Continue the text on the layers of the skin, given below, from the point where it stops.

# PAGE EXTRACT
##########

EPIDERMIS (protection layer)

The epidermis is the thin translucent outer layer of the skin. The epidermis itself has several layers determined by the cellular content:

  • Stratum Corneum
    This is the uppermost layer and contains continually shedding, dead, flattened, non-nucleated, and non dividing corneocytes, which are transformed keratinocytes. The keratin present in this layer is a protein formed from the remains of the dead keratinocytes and protects the skin from harmful substances.
  • Keratinocytes
    This layer contains living keratinocytes (squamous cells), which help provide the skin with what it needs to protect the rest of the body. Keratinocytes make the transformation from being living cells to the dead cornified cells of the stratum corneum.
  • Basal Layer
    The basal layer is the inner layer of the epidermis, containing basal cells. Basal cells continually divide, forming new keratinocytes and replacing the old ones that are shed from the skin's surface. The cycle from cell division of a keratinocyte to exfoliation takes approximately 40 days or roughly 6 weeks. The body is willing to expend the energy necessary to accomplish this process due to the importance of healthy skin as a protector.
  • The lowest level of the epidermis contains melanocytes, which are cells that produce melanin, the dark colored pigment of skin. The function of melanin is to provide pigmentation and is the first physiochemical defense against the damaging ultraviolet rays of the sun. Melanocytes produce pigment granules, called melanosomes, which are picked up by keratinocytes. One melanocyte provides pigmentation to approximately 36 keratinocytes.


  • DERMIS (structural layer)

##########

# RECORD SET
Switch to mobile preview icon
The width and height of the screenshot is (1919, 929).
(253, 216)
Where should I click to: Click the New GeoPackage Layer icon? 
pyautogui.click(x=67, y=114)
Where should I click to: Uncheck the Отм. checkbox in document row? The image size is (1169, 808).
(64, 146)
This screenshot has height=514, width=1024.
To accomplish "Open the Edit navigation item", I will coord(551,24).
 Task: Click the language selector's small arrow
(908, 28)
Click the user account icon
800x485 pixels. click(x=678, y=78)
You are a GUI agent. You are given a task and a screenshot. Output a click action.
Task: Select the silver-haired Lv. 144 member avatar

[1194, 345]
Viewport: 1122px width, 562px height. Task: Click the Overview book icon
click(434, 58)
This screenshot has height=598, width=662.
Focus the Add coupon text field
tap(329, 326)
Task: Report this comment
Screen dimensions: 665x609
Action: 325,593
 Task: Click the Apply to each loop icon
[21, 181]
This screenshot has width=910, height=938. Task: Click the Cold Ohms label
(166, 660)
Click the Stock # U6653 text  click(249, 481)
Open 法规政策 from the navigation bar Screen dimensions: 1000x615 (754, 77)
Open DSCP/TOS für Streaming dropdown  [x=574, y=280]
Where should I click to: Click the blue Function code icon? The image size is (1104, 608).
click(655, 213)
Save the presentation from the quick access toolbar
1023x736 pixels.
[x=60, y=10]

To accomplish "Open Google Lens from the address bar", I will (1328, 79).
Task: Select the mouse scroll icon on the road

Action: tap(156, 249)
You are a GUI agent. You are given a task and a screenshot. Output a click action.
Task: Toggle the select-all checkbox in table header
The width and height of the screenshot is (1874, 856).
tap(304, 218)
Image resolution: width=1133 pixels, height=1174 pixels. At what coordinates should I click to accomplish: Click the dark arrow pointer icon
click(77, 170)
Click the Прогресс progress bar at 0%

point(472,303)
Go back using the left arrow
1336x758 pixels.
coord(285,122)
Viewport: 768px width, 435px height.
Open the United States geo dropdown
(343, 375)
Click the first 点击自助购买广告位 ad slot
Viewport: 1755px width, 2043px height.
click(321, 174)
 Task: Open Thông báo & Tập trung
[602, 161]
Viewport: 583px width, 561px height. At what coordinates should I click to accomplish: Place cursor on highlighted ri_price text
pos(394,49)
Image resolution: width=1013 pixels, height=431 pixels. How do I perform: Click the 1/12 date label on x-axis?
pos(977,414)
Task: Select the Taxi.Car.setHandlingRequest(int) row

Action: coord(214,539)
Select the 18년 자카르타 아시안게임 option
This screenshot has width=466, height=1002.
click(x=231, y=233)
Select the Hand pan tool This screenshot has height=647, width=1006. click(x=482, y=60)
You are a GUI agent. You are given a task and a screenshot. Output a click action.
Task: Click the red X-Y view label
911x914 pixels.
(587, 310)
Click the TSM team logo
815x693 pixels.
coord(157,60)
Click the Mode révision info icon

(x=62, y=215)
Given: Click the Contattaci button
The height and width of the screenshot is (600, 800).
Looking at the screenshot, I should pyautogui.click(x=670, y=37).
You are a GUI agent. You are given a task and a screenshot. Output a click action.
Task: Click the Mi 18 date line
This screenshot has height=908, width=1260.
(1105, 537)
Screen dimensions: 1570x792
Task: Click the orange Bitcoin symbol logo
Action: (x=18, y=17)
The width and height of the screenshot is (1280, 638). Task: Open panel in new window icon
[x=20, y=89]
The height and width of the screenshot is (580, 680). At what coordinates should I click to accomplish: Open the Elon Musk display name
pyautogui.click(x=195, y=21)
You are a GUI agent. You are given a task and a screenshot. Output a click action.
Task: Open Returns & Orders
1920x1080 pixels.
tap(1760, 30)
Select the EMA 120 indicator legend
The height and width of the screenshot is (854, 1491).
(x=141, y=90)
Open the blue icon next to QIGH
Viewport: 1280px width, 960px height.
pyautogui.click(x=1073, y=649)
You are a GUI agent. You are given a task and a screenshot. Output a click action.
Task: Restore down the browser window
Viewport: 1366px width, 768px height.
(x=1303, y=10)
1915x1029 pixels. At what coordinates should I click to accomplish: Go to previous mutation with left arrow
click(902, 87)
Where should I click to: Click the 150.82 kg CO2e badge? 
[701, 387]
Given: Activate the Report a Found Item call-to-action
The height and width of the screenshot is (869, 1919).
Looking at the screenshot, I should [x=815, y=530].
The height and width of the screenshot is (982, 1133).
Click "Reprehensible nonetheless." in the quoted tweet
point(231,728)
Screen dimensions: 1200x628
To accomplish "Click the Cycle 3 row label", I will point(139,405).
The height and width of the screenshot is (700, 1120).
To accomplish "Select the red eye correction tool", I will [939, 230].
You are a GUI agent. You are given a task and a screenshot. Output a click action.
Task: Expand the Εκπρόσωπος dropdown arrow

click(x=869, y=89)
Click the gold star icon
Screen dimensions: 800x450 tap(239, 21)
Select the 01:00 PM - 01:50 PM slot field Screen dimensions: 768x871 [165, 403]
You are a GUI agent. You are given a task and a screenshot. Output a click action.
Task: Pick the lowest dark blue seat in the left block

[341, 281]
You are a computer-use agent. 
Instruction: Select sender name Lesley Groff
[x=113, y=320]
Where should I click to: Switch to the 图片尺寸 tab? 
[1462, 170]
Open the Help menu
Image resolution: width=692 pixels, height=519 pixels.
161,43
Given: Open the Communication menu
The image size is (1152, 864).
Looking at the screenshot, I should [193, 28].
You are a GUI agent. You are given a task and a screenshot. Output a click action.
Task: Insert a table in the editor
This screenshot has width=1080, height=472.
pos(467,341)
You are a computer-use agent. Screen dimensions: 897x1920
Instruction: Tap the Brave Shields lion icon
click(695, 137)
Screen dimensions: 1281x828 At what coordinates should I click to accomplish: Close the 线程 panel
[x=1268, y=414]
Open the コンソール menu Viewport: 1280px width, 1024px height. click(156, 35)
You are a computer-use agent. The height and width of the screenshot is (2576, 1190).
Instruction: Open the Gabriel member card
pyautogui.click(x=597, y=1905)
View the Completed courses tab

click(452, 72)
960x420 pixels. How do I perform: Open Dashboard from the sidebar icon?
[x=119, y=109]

##########

# RESPONSE
    The dermis is the middle layer of the skin and is responsible for water binding, wound repair, and diffusion regulation involving hormones, salts, and other metabolic substances. It contains pain and touch receptors, whose tentacles reach up to the skin surface, and many of the functional glands of the skin: sweat glands, sebaceous glands (which produce the oil sebum to help moisturize the skin), and hair follicles. Also within the dermis lie blood vessels that provide nutrition to the skin and nerves that branch throughout the layers of the skin. Important components of the dermis and their function include:

  • Proteins
    The dermis is held together by a fibrous insoluable protein called collagen which is the most abundant protein in the body. Elastin is a protein substance that forms the principal constituent of yellow elastic tissue and gives the skin itís resiliency and feel. Glycosaminoglycans (GAGs) produce a highly hydrated, gel-like matrix that helps to maintain water balance, and act as a support system for the components of the dermis. Hyaluronic acid and chondroitin sulfate (found in cartilage and bone) are glycosaminoglycans.
  • Fibroblasts
    Fibroblasts are responsible for producing collagen, elastin, and glycosaminoglycans.
  • Blood Supply
    A blood supply is necessary to transport nutrients to the normally functioning skin and to remove waste products generated through cellular metabolism. An adequate blood supply must be present. The blood vessels present are the arterioles which bring oxygenated blood from the heart and lungs; veinules which return oxygen-depleted blood back to the heart and lungs; and capillaries which are the primary sites for exchange of oxygen and nutrients.


  • SUBCUTANEOUS FAT (cushioning layer)

    The subcutaneous fat layer is the deepest layer of skin and insulates the body from heat and cold and serves as an energy storage system. It consists of a network of collagen and fat cells and it helps conserve the body's heat while protecting other organs from injury by acting as a "shock absorber."

  • Adipose Cells
    This layer consists of cells containing fatty deposits, called Adipose cells.
  • Subcutaneous Fat
    The subcutaneous fat lies on the muscles and bones, to which the whole skin structure is attached by connective tissues. The attachment is quite loose, so the skin can move fairly freely. The subcutaneous fat is organized into fat lobules, which are separated by collagen fibers. When these lobules become grossly distended and engorged with too much fat the areas of attachment become more obvious and the skin cannot move as easily and gives rise to cellulite. These characteristic cellulite patterns tend to develop from the teens onwards.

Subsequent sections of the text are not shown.